> _EXTRACT_
§ §

# Whole-Prey trouble



## mac658 (Sep 22, 2012)

Hello everyone, 

I've started feeding my guy Fitz raw, he is adjusting very well. We are on month 4 or 5 now, and he is thriving. I am introducing now whole-prey to his diet to add more variety, and this week I got 20 pounds of whole rabbit. He's had whole chicken and nice slabs of pork, whole fish as well, but is relatively uninterested in the rabbit. I think the fur is what is freaking him out. Any advice for a picky eater? Do I play the classic you eat what I give you card? He usually wolfs his dinner down. (See what I did there?)

I've tried slicing the chest open for him, he sniffed, licked, and walked away. I'd really rather not waste the money on the rabbit if at all possible, just looking for advice to get him interested if I can. Should I try skinning it? 

Thanks! Pic of my guy added for fun! :wub:

*** Pic removed by ADMIN - Max pic size allowed 800 X 600 ***


----------



## Lauri & The Gang (Jun 28, 2001)

I would try skinning the rabbit and see if he likes it that way first.


----------



## mac658 (Sep 22, 2012)

Lauri & The Gang said:


> I would try skinning the rabbit and see if he likes it that way first.

§ §

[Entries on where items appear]
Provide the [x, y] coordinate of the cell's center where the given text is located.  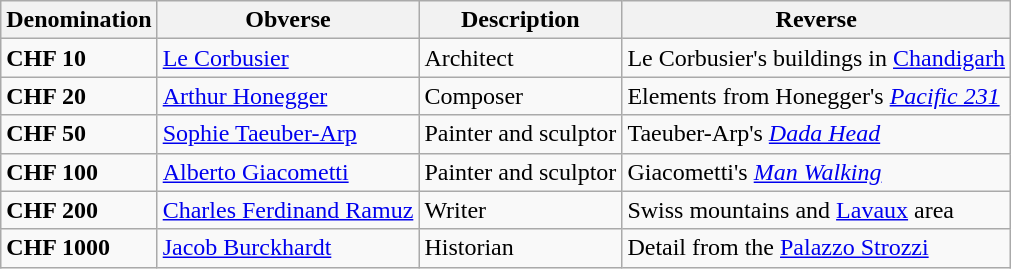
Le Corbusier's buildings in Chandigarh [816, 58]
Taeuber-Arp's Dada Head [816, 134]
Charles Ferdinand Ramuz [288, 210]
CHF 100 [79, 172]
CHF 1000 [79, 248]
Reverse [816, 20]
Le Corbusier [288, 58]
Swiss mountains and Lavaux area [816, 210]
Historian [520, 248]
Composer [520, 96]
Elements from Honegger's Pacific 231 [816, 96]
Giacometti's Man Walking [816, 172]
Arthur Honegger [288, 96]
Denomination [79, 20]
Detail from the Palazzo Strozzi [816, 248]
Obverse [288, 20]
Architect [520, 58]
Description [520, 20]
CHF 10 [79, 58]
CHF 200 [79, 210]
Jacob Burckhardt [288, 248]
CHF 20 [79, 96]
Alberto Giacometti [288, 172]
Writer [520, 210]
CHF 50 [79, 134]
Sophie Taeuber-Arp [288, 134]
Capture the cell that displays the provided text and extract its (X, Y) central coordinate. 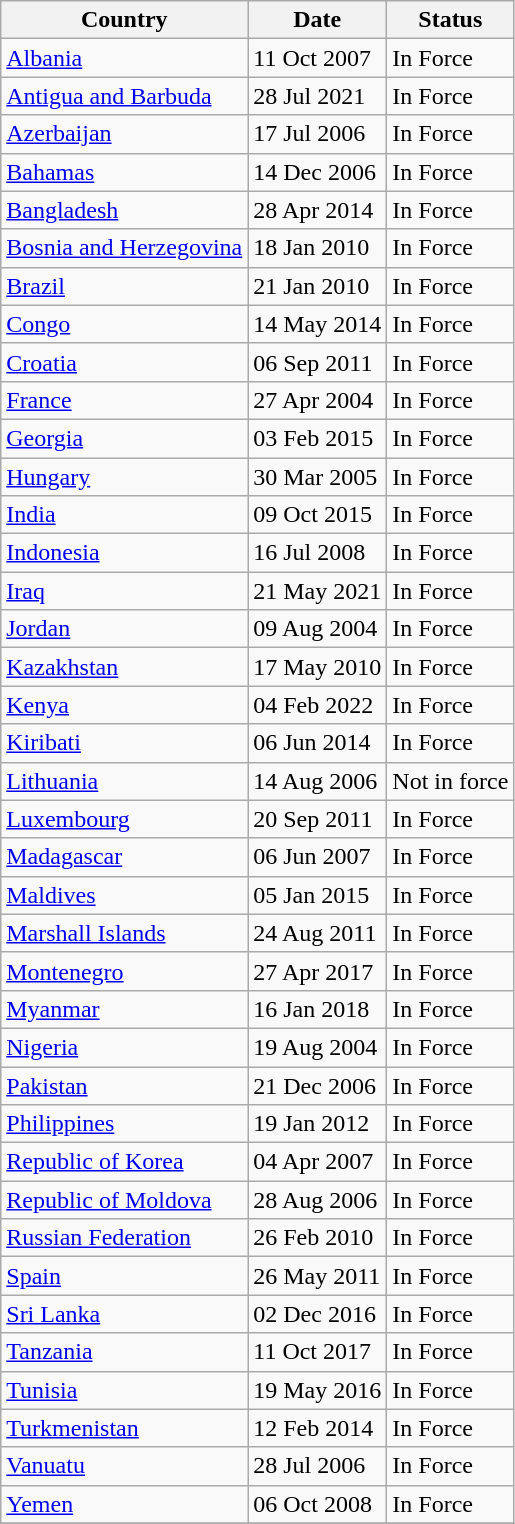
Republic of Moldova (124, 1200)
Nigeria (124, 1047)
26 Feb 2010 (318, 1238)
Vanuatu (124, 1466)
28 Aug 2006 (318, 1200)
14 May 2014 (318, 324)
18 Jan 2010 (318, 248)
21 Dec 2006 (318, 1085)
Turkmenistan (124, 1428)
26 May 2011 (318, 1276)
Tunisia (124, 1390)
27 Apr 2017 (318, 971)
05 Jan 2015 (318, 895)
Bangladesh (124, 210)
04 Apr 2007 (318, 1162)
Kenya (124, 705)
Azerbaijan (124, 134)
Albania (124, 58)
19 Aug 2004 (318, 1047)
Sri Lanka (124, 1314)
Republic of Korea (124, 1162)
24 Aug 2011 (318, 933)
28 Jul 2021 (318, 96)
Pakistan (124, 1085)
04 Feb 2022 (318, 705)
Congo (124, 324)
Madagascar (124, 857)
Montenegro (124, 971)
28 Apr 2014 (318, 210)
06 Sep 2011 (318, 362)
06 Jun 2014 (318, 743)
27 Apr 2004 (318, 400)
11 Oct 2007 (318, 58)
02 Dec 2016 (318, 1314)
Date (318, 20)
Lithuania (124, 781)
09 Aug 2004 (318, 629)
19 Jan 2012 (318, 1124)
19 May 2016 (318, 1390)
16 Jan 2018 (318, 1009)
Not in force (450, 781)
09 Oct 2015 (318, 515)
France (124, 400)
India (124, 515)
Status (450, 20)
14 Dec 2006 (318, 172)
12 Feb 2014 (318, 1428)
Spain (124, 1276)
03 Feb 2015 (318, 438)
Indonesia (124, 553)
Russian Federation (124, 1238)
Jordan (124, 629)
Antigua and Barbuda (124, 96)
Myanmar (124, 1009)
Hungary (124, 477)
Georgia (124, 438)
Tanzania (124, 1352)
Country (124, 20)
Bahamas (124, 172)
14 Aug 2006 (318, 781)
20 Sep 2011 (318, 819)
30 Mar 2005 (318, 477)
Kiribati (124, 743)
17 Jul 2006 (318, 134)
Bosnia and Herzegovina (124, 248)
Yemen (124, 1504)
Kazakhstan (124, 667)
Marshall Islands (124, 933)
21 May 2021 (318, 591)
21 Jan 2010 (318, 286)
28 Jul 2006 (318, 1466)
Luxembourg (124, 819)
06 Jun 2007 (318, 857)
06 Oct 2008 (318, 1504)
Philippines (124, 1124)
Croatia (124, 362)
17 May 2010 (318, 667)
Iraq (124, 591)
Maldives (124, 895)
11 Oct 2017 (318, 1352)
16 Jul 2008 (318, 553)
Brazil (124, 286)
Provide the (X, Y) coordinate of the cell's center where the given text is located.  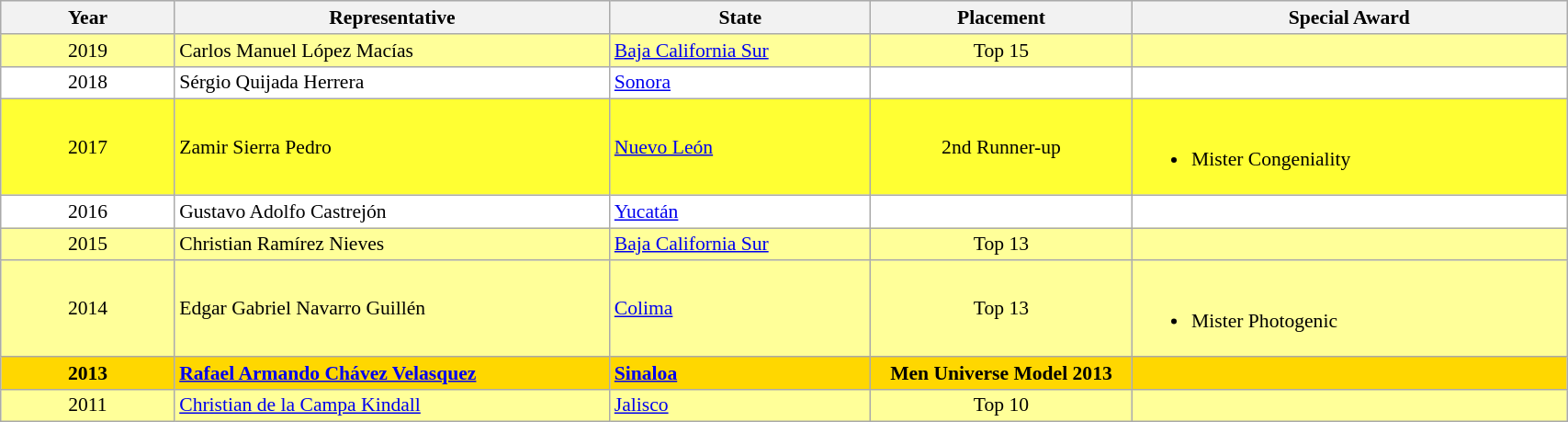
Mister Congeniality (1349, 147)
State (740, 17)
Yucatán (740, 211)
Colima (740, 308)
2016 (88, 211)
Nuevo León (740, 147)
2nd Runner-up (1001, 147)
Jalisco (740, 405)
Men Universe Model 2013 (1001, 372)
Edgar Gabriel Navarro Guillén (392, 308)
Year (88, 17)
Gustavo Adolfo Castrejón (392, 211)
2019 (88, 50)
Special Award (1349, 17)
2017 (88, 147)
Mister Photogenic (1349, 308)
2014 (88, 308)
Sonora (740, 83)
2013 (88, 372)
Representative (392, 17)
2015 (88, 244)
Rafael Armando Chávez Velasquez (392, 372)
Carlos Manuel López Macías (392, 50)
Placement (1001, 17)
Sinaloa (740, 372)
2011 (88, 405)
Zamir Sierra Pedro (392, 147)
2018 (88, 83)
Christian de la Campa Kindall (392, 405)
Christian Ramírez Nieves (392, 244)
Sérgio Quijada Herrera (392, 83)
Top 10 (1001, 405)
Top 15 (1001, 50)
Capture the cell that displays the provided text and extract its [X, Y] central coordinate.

§ §

> _OBJECTIVES_
**1.** Reproduce word for word the passage of the whole-prey feeding thread starting at "# Whole-Prey trouble" and ending at "I did there?)".
**2.** In the whole-prey feeding thread, how much whole rabbit did the first poster get that week?

> _RESPONSE LIST_
**1.**
# Whole-Prey trouble



## mac658 (Sep 22, 2012)

Hello everyone, 

I've started feeding my guy Fitz raw, he is adjusting very well. We are on month 4 or 5 now, and he is thriving. I am introducing now whole-prey to his diet to add more variety, and this week I got 20 pounds of whole rabbit. He's had whole chicken and nice slabs of pork, whole fish as well, but is relatively uninterested in the rabbit. I think the fur is what is freaking him out. Any advice for a picky eater? Do I play the classic you eat what I give you card? He usually wolfs his dinner down. (See what I did there?)

**2.** 20 pounds